Ascend 310P (Hard Slicing)
apiVersion: v1
kind: Pod
metadata:
name: gpu-pod
spec:
containers:
- name: ubuntu-container
image: ascendhub.huawei.com/public-ascendhub/ascend-mindspore:23.0.RC3-centos7
command: ["bash", "-c", "sleep 86400"]
resources:
limits:
huawei.com/Ascend310P: "1"
huawei.com/Ascend310P-memory: "1024"
Soft Slicing (hami-vnpu-core)
Add the annotation huawei.com/vnpu-mode: 'hami-core' to enable soft slicing for a Pod. You can also request a percentage of compute cores using the -core resource:
apiVersion: v1
kind: Pod
metadata:
name: ascend-soft-slice-pod
annotations:
huawei.com/vnpu-mode: 'hami-core'
spec:
containers:
- name: npu_pod
image: ascendhub.huawei.com/public-ascendhub/ascend-mindspore:23.0.RC3-centos7
command: ["bash", "-c", "sleep 86400"]
resources:
limits:
huawei.com/Ascend910B3: "1"
huawei.com/Ascend910B3-memory: "28672"
huawei.com/Ascend910B3-core: "40" # Request 40% of compute cores
Multi-card Parallel Inference (Soft Slicing)
The soft partitioning mechanism supports requesting multiple virtual devices within the same Pod. When performing multi-card parallel inference (e.g., using vLLM), the value of --gpu-memory-utilization must not exceed the ratio of the container's total memory limit to the sum of physical memory of the selected cards.

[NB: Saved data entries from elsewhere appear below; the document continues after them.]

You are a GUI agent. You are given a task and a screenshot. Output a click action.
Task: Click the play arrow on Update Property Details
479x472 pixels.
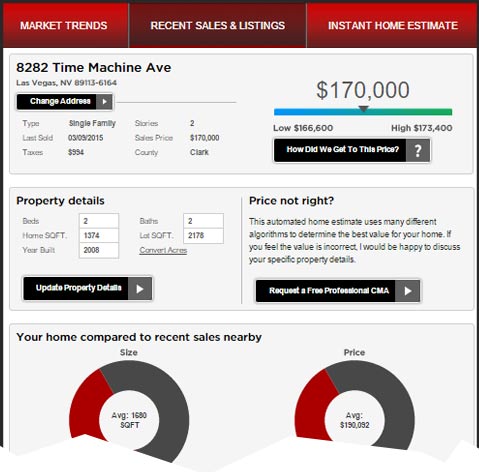(140, 289)
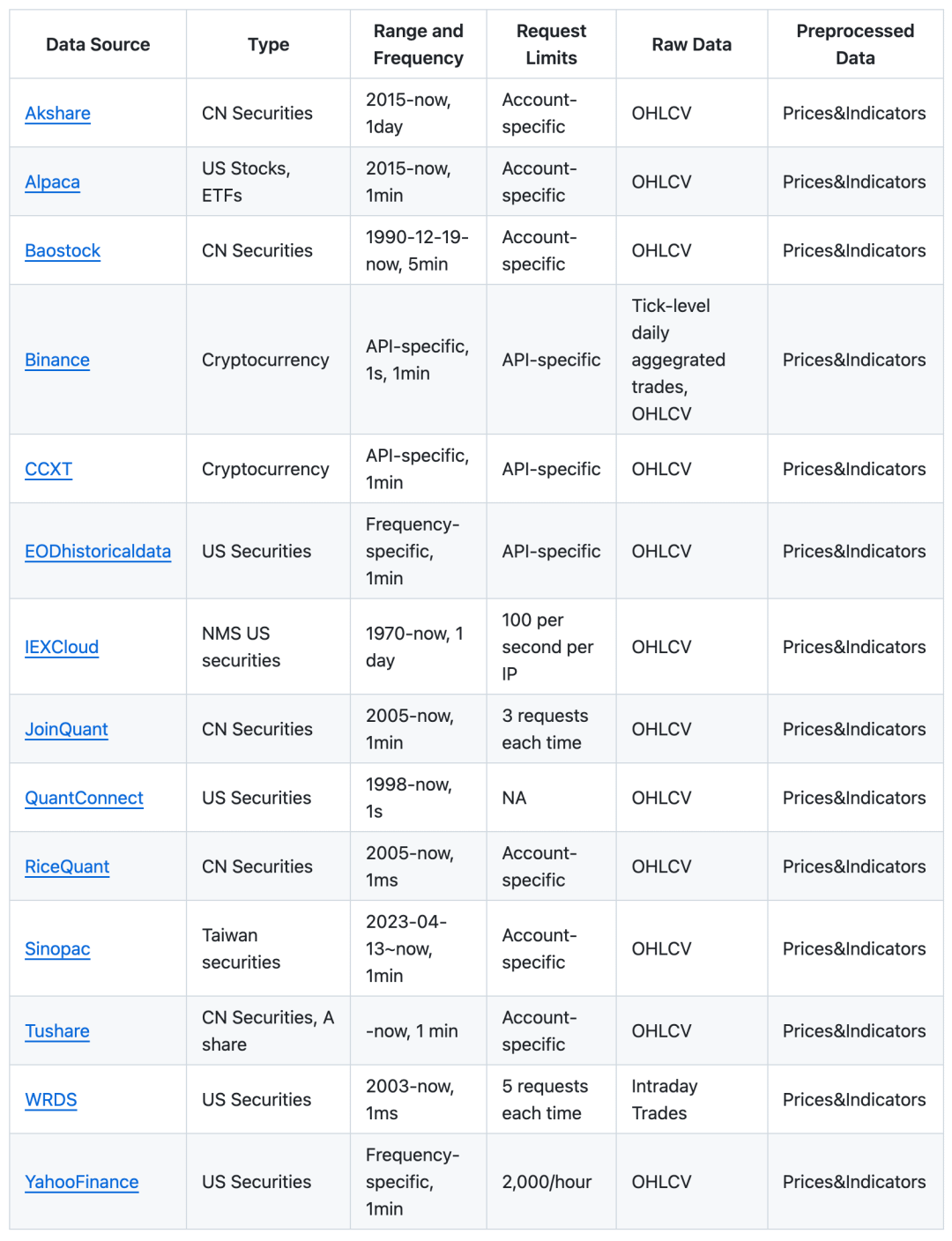This screenshot has width=952, height=1241.
Task: Follow the Binance hyperlink
Action: (57, 360)
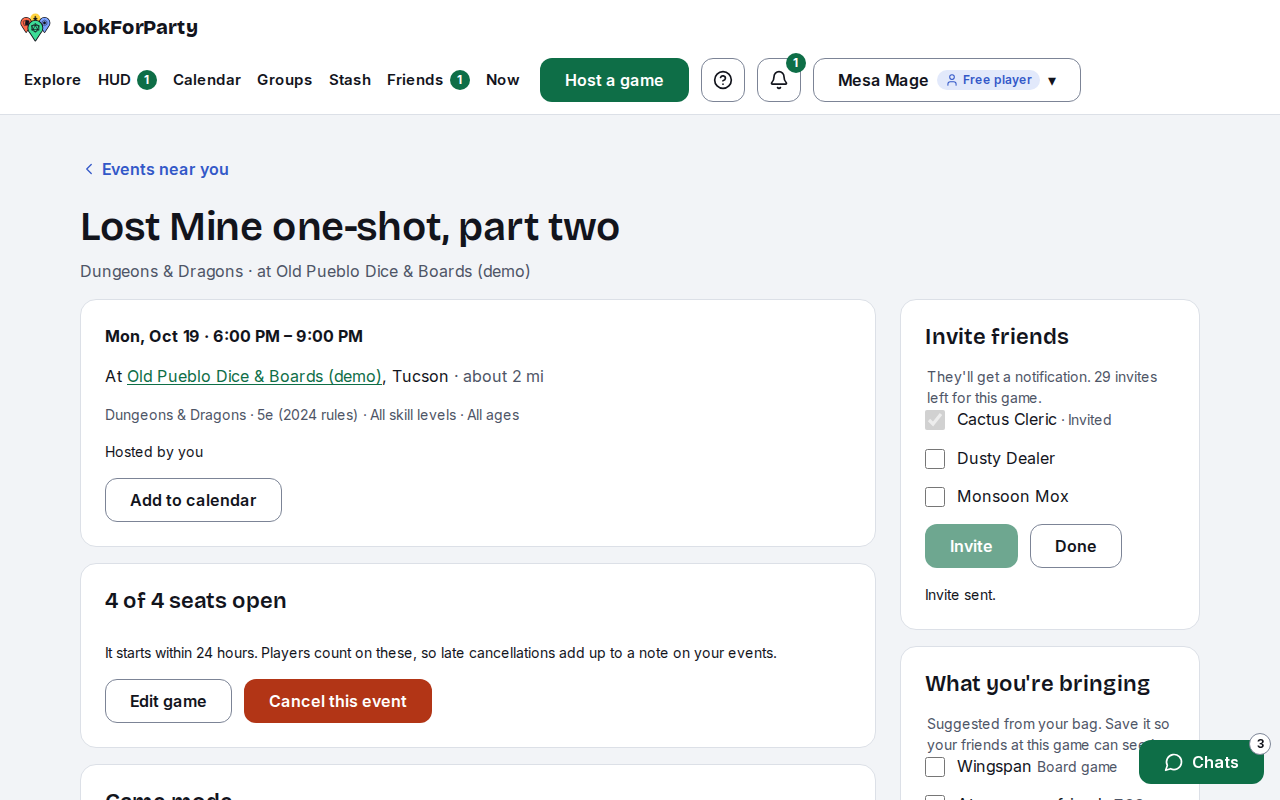Open the Old Pueblo Dice & Boards link

click(254, 376)
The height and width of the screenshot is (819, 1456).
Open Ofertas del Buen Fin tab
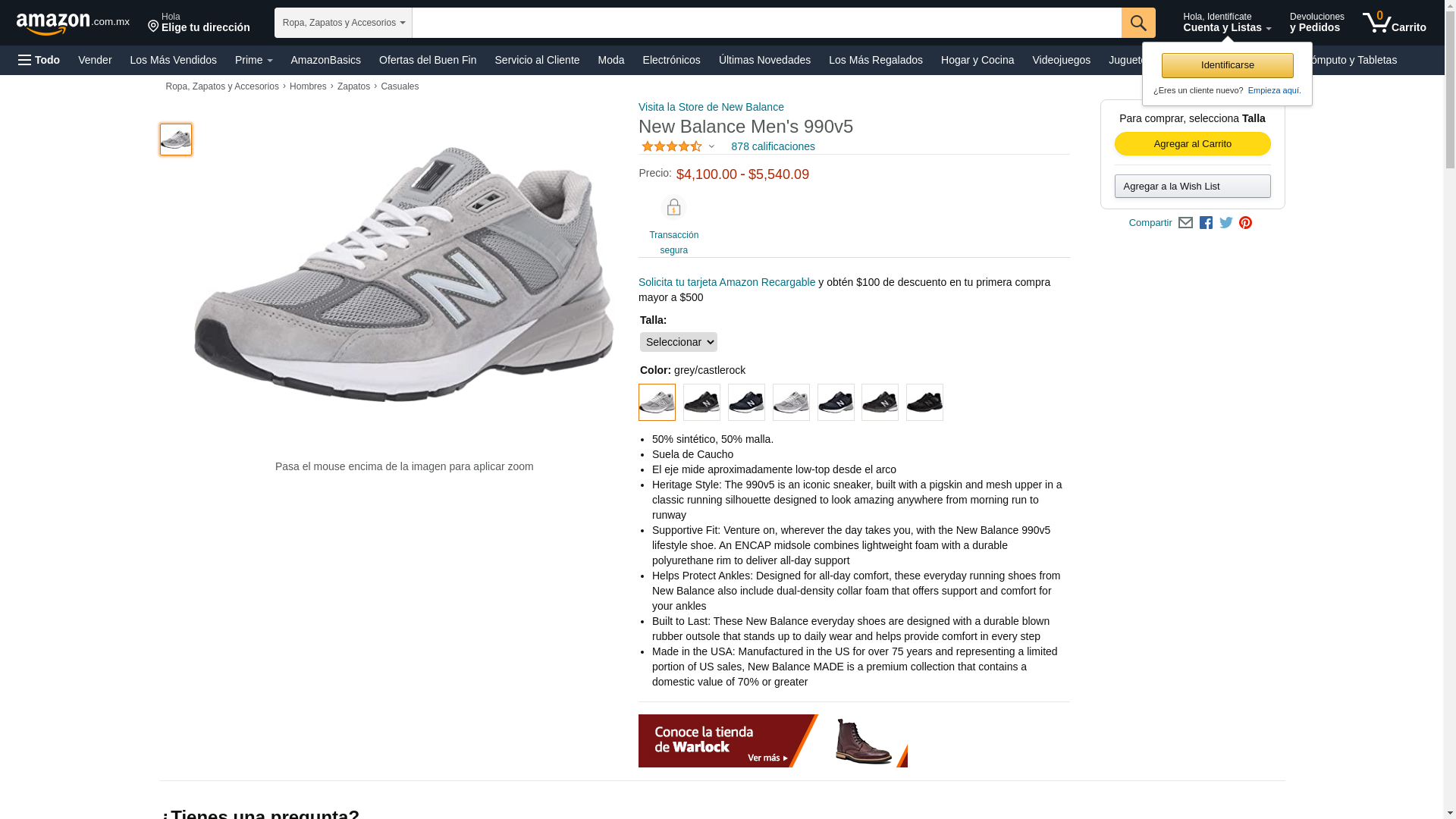[428, 60]
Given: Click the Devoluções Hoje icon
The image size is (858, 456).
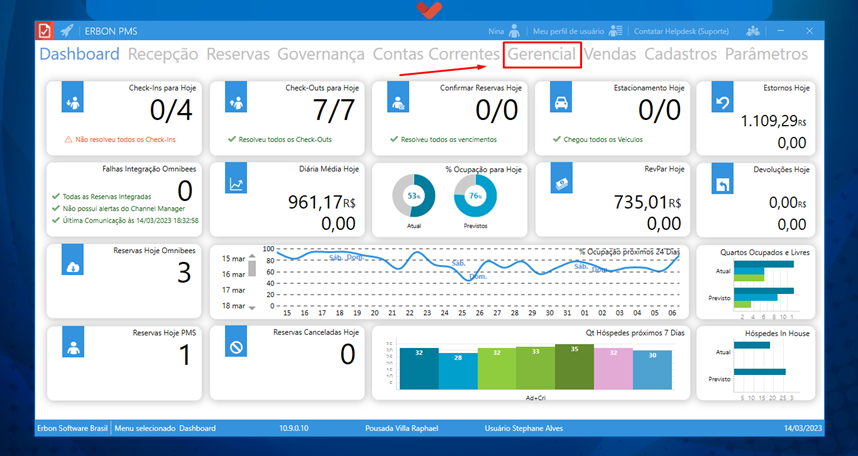Looking at the screenshot, I should pyautogui.click(x=724, y=184).
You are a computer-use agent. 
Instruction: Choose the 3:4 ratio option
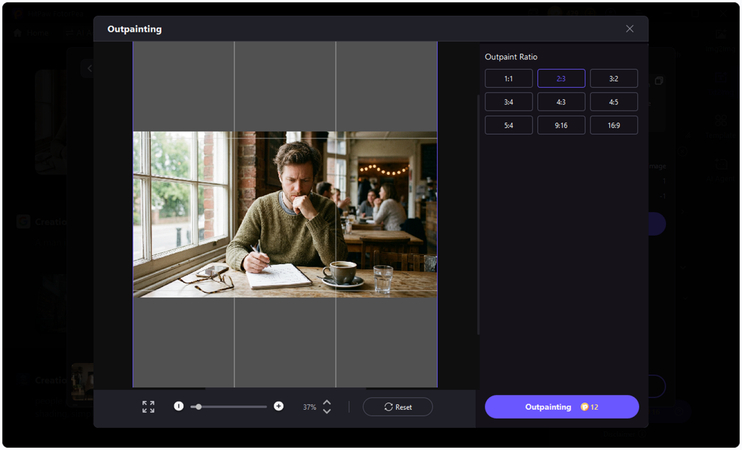coord(509,101)
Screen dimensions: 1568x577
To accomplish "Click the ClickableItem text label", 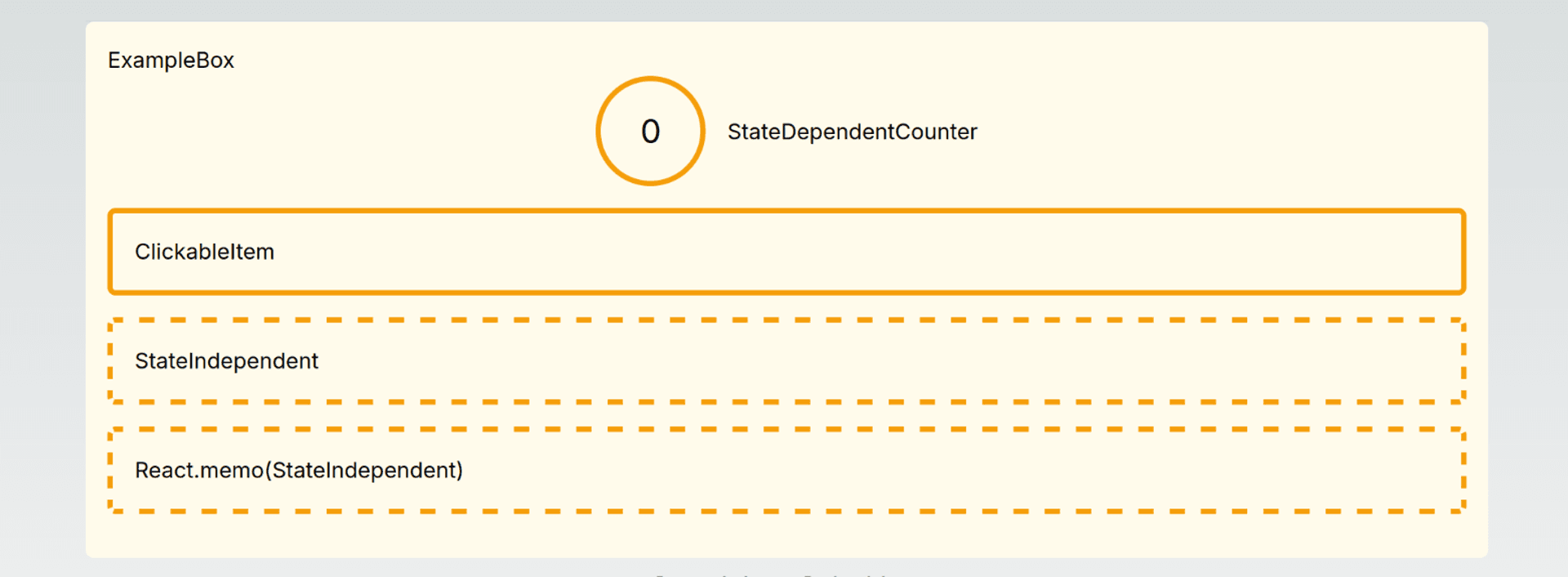I will (x=204, y=252).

Example: 2-Card Tensor Parallelism (TP=2) with vLLM
Assume each physical card has 64Gi of memory, and you plan to use 32Gi on each of the 2 cards (totaling 64Gi):
apiVersion: v1
kind: Pod
metadata:
name: vllm-npu-2card
annotations:
huawei.com/vnpu-mode: 'hami-core'
spec:
containers:
- name: vllm-container
image: vllm-ascend:latest
command: ["/bin/sh", "-c"]
args:
- |
vllm serve /model/Qwen3-0.6B \
--host 0.0.0.0 \
--port 8002 \
--enforce-eager \
--tensor-parallel-size 2 \
--gpu-memory-utilization 0.5
resources:
limits:
huawei.com/Ascend910B3: "2"
huawei.com/Ascend910B3-memory: "65536"
huawei.com/Ascend910B3-core: "50"
--gpu-memory-utilization 0.5 = Total requested memory (64Gi) / Total physical memory (128Gi across 2 cards).
Notes
-
For hard slicing, Ascend 910B supports only two sharding policies: 1/4 and 1/2. Ascend 310P supports three sharding policies: 1/7, 2/7, 4/7. The memory request will automatically align with the closest sharding policy.
-
Ascend-sharing in init containers is not supported.
-
huawei.com/Ascend910B-memoryonly works whenhuawei.com/Ascend910B=1.huawei.com/Ascend310P-memoryonly works whenhuawei.com/Ascend310P=1.